"It is probable that the lemon is the most valuable of the fruit for preserving health."
~ Maud Grieve from A MODERN HERBAL
Crazy 'bout lemons? The unique Meyer Lemon, favorite of chefs, softens the tartness of lemon with a hint of tangerine. Join the 'Meyer Lemon' craze ~
GREEK LEMON CHICKEN SOUP
~ The best known of all Greek soups, SOUPA AVGOLEMONO, does not contain chicken, vegetables or wine that add a hearty flavor to this rich, tangy soup.
8-10 cups organic chicken broth (better yet- homemade)
1 large chopped onion
3 chopped celery stalk plus leaves
2 chopped carrots
1 cup Arborio rice
1 1/2 lbs. boneless bite-size chicken pieces (breast and/or thighs)
freshly ground black pepper
lemon pepper to taste
4-6 Tbsp. freshly chopped parsley
1 cup white wine
3 large organic eggs
juice of 4 lemons
chopped fresh dill
- In large stockpot, add broth, onion, celery & carrots.
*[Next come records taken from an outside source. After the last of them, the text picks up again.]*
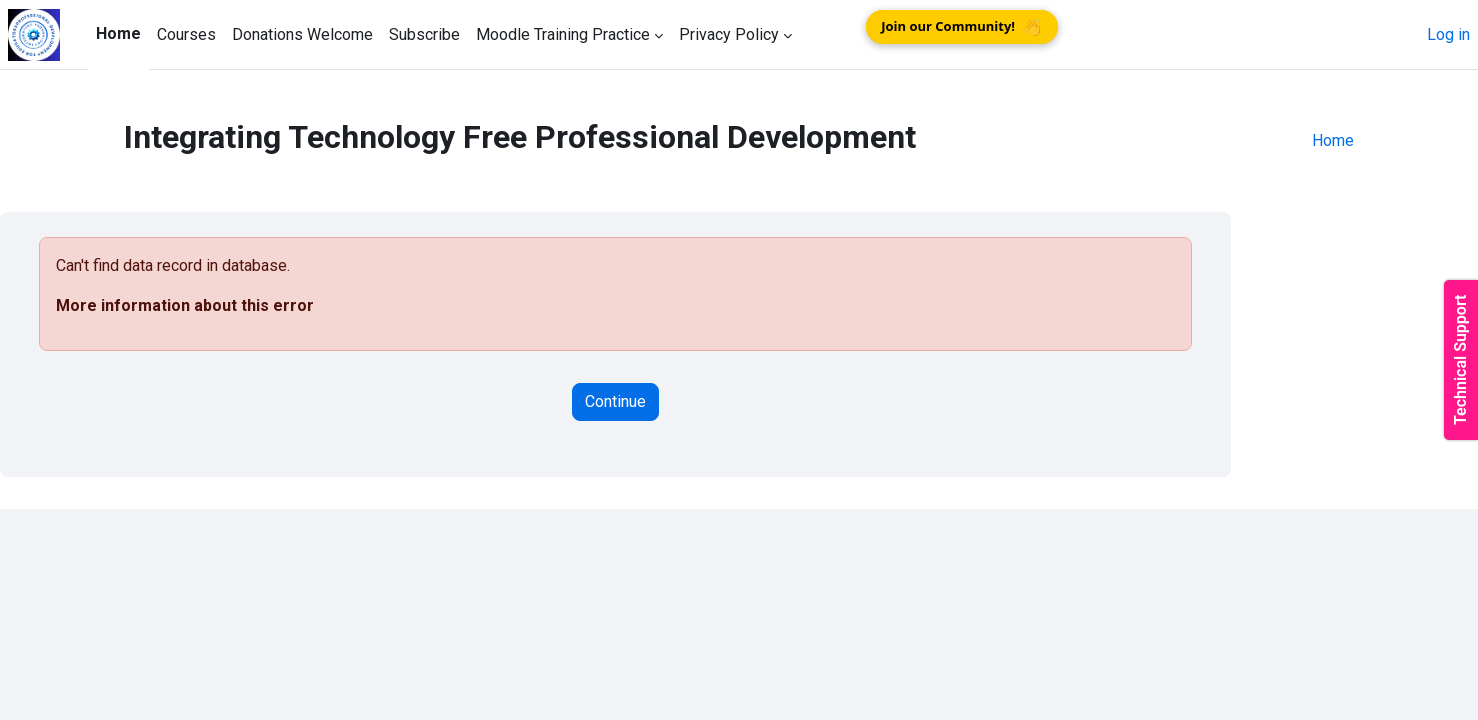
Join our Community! (962, 27)
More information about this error (185, 305)
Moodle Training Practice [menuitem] (563, 34)
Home (1333, 140)
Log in (1448, 34)
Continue (615, 401)
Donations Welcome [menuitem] (302, 34)
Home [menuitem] (118, 33)
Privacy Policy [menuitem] (729, 34)
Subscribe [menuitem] (424, 34)
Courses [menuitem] (186, 34)
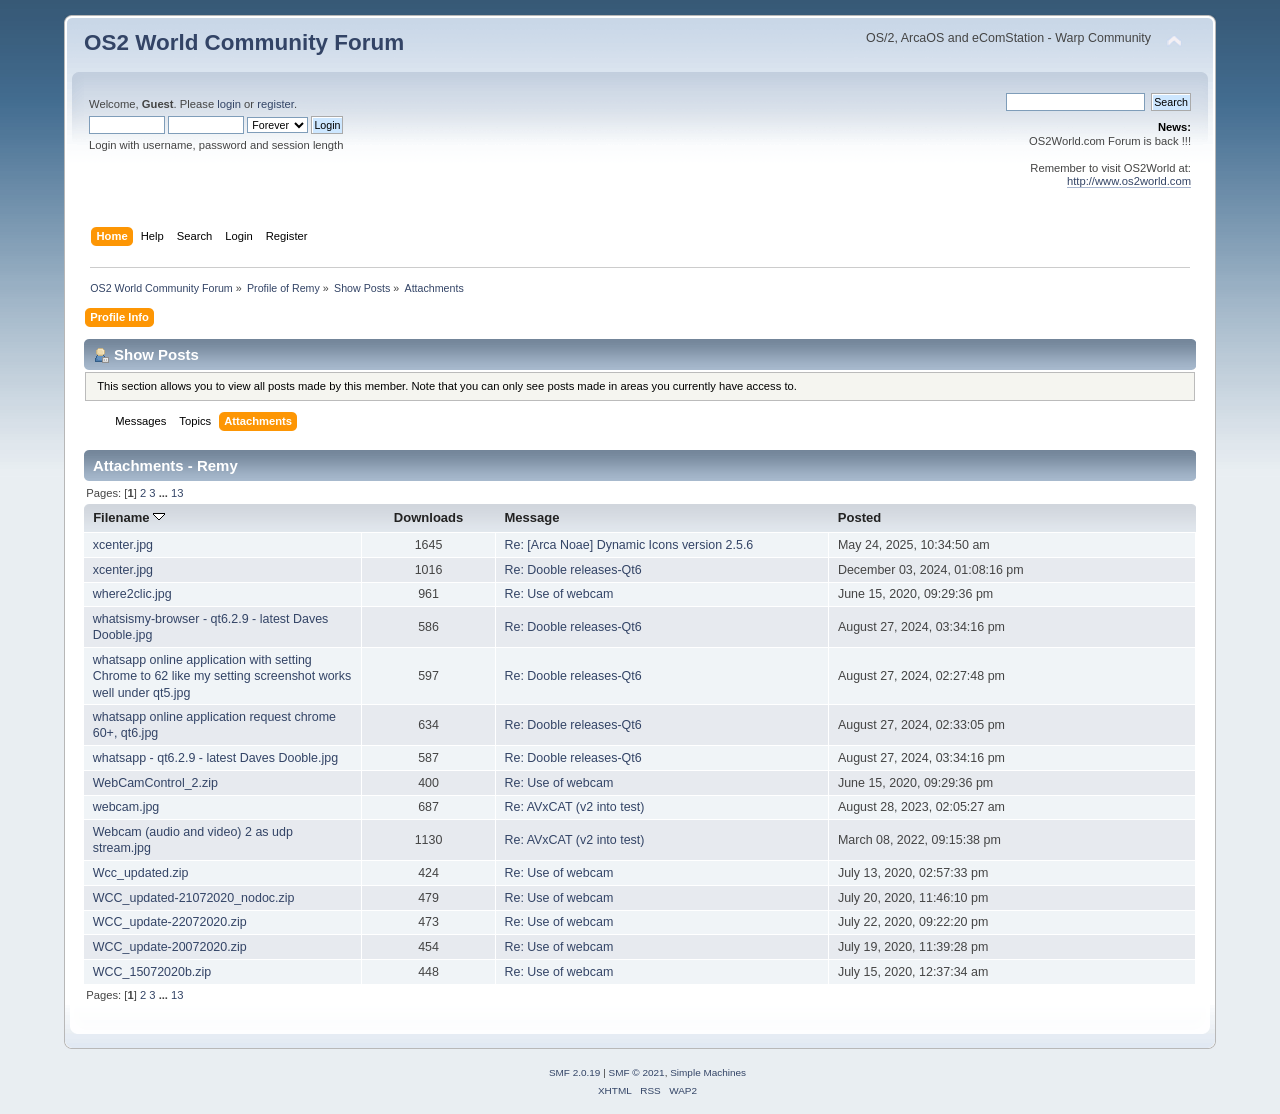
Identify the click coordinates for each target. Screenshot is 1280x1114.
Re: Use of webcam (558, 594)
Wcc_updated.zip (141, 873)
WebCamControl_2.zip (155, 783)
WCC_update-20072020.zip (170, 947)
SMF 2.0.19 (575, 1072)
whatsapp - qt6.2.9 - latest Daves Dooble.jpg (215, 758)
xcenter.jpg (123, 545)
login (229, 104)
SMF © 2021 (637, 1072)
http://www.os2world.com (1129, 181)
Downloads (429, 517)
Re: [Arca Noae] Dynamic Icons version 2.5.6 (628, 545)
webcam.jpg (126, 807)
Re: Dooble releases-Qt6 (572, 570)
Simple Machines (708, 1072)
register (275, 104)
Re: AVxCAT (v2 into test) (574, 807)
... (165, 493)
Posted (859, 517)
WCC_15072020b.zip (152, 972)
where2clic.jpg (132, 594)
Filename (129, 517)
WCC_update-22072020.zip (170, 922)
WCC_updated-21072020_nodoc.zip (194, 898)
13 (177, 493)
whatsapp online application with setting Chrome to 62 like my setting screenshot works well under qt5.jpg (222, 676)
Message (531, 517)
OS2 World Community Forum (244, 42)
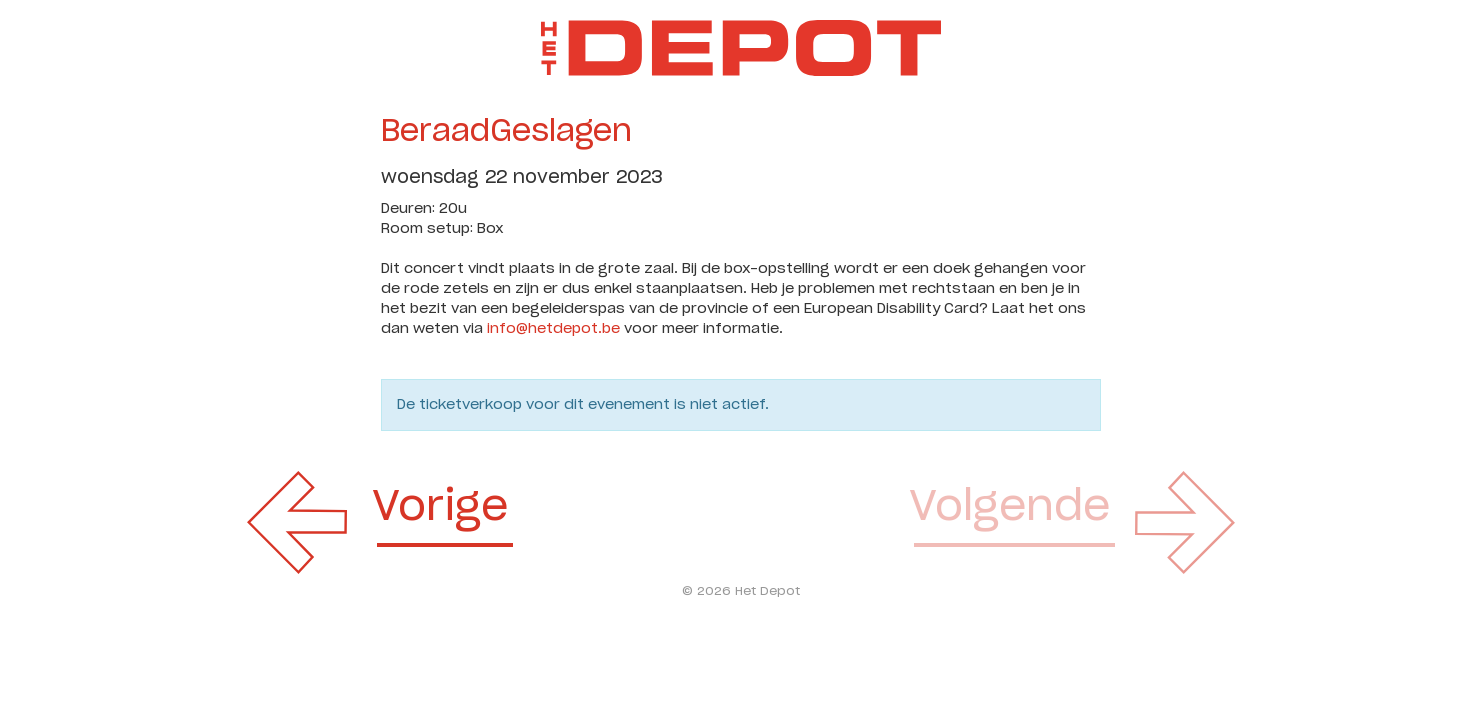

Bring to boil. Add rice, reduce heat and simmer uncovered about 20-30 minutes, until tender.
- Add chicken, wine, and seasonings. Cook 10 minutes until chicken is tender. Add parsley.
- Beat together eggs and lemon juice. Gradually whisk 1 cup of hot broth into eggs (making them less likely to curdle). Add egg mixture to soup, whisking constantly. Simmer 3 minutes or until soup has thickened slightly but do not let it boil.
- Adjust seasonings and ladle into bowls. Garnish with chopped fresh dill.